勝利の瞬間を石川祐希(27=ミラノ)はベンチから見守った。最終セット、5連続失点で10-11と逆転された場面で交代を告げられた。「パフォーマンスが全然良くなかったので、下げられるのは当然。本当に今日は仲間に助けられた」。試合後は安堵(あんど)感をにじませながら、「ありがとう」とメンバーと恒例のハグを交わした。

相手サーブの標的にされた。レシーブが乱れ、日本の強みでもある守備から攻撃につなぐ精度を欠いた。スパイクも「無理やり打ちにいってシャットを食らう場面が多かった。2セット目までうまくできていた部分も単調になった」。優勝した8月のアジア選手権以降、腰痛で思うように練習できなかった影響もあっただろう。それでも「それは言い訳にならない。僕の今持っているものが今日は出た」と受け止めた。

7月まで行われたネーションズリーグ(VNL)で77年W杯以来の世界大会表彰台となる銅メダルを獲得。主将として「自分たちは強いということをあらためて証明したい」と誓って臨んだ今大会。初戦で五輪出場経験もないフィンランドに思わぬ冷や汗をかかされ「自分たちで逆にプレッシャーをかけていたのかもしれない」と振り返った。

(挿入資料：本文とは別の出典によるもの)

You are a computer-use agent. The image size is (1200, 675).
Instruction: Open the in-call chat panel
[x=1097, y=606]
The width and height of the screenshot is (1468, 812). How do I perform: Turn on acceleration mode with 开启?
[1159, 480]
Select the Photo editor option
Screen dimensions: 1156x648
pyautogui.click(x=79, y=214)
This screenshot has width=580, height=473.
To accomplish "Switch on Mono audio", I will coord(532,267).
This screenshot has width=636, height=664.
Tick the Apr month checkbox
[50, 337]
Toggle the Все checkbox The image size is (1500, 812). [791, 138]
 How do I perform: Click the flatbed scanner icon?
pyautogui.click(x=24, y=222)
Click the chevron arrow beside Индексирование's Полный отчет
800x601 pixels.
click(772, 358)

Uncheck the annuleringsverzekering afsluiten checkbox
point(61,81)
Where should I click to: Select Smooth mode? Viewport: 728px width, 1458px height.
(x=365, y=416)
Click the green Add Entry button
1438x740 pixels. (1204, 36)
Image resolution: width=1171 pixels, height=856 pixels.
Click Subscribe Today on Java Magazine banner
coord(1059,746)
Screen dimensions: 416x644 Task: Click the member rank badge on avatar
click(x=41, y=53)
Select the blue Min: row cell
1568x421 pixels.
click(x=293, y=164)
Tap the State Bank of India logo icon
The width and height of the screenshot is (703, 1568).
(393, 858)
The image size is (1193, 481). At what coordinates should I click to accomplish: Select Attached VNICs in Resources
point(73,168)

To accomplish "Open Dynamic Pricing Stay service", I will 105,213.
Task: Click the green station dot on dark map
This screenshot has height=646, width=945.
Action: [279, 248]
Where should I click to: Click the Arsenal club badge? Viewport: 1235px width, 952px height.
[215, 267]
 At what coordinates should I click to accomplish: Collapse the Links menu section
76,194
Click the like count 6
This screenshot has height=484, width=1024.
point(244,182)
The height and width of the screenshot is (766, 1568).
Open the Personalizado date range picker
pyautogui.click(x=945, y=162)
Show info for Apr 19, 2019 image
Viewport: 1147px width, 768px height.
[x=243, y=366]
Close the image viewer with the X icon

VNLで2年連続準優勝の米国(世界2位)、22年世界選手権4位のスロベニア(同8位)、セルビア(同9位)との対戦を控える後半が正念場。「一切気が抜けない大会になる。それを試合をやって、あらためて感じた。もう1度気を引き締めていきたい」。開幕戦での苦い経験を、五輪切符への良薬にする決意だ。